Inside Amazon

August 31, 2020 4 min read

This summer I interned with Earth's most customer-centric company, Amazon. Who would have imagined being an intern would be possible remotely as well. Over the course of 12 weeks, I worked with Amazon's Vine Team on a project to help better communicate with participants in the program. This involved researching and writing queries to leverage program data, building a data pipeline to fetch, calculate, store said data, creating API's and making front-end changes in services to surface this information to program participants

Day 1 (May 11, 2020): New Hire Orientation

Amazon would ship us a laptop on Friday before our start week. Due to logistic issues, I didn't receive my laptop and the shipment was lost. So I had to work on Amazon workspaces for the first week of my internship. However, Amazon's IT team was quick and responsive to ship me another laptop so that I continue working.

I spent the majority of my time working from Gainesville, Florida but all of my team worked from Seattle, Washington, which is 3 hours behind. Initially, this was a little problematic but my team was kind enough to let me work on my schedule and would try to set up meetings that would work for me as well as the team.

My day would start by waking up at 8 AM and get 3 hours of uninterrupted work. I would get a lot of things done as this would be the most productive part of my day. At 11 AM, I would make my breakfast and eat it with my flatmates. After my breakfast, I would go through my notes to check any pending work before my standup. My daily standup meeting was at 2 PM and sometimes I would have 1:1 before my standup. Standup meetings are fairly common at Amazon: it's a small 30 min meeting where every team member gets 2 min to go over the progress of each day and update their goals for the current day. The remainder of my day would go by working over my goals and other 1:1 meetings with my team members

Work Setup

Amazon Internship Work Setup

The Culture of Documents

Amazon has a deep rooted culture of documenting everything. Before even writing one line of code, I had to write an extensive network of the document to convince other people about my approach towards solving that problem. This included describing customer and their needs, a document describing how the project would help the stakeholders, a document describing the design and workflow of my project.
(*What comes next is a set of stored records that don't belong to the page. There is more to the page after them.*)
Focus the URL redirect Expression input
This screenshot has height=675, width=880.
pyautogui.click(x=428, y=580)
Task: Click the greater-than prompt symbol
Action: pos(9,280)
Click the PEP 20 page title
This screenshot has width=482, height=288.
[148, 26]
This is how any Amazon Engineer, must propose the project to the team. This is because Amazon believes in working backward from the customer to making sure that all the work we do will bring some value to the customer. Writing data-driven documents is a great value to communicate your thought process for the present and the future team members. It is a great skill to develop even outside of Amazon.

The Final Presentation

Every intern has to conduct a presentation before their org about their project and why it's valuable to the team and to Amazon. In my opinion, this would be the hardest thing I had to do at Amazon.

You have the option to do a live demo or a video demo of your project and then take any questions from the Senior Engineers or Senior Manager. In order to have a smooth presentation, I did multiple dry runs before my team member and made sure to take their input and address it within the slide if needed.

By the time the presentation date came around, I was well prepared and my presentation was tuned to answer most of the questions. In all, the presentation went great with a couple of questions from other team members.

Final Thoughts

This summer at Amazon was truly a highlight of my life, and if any of my old coworkers are reading this, especially my manager, mentor, and co-interns, I want to thank you for guiding me to succeed at Amazon.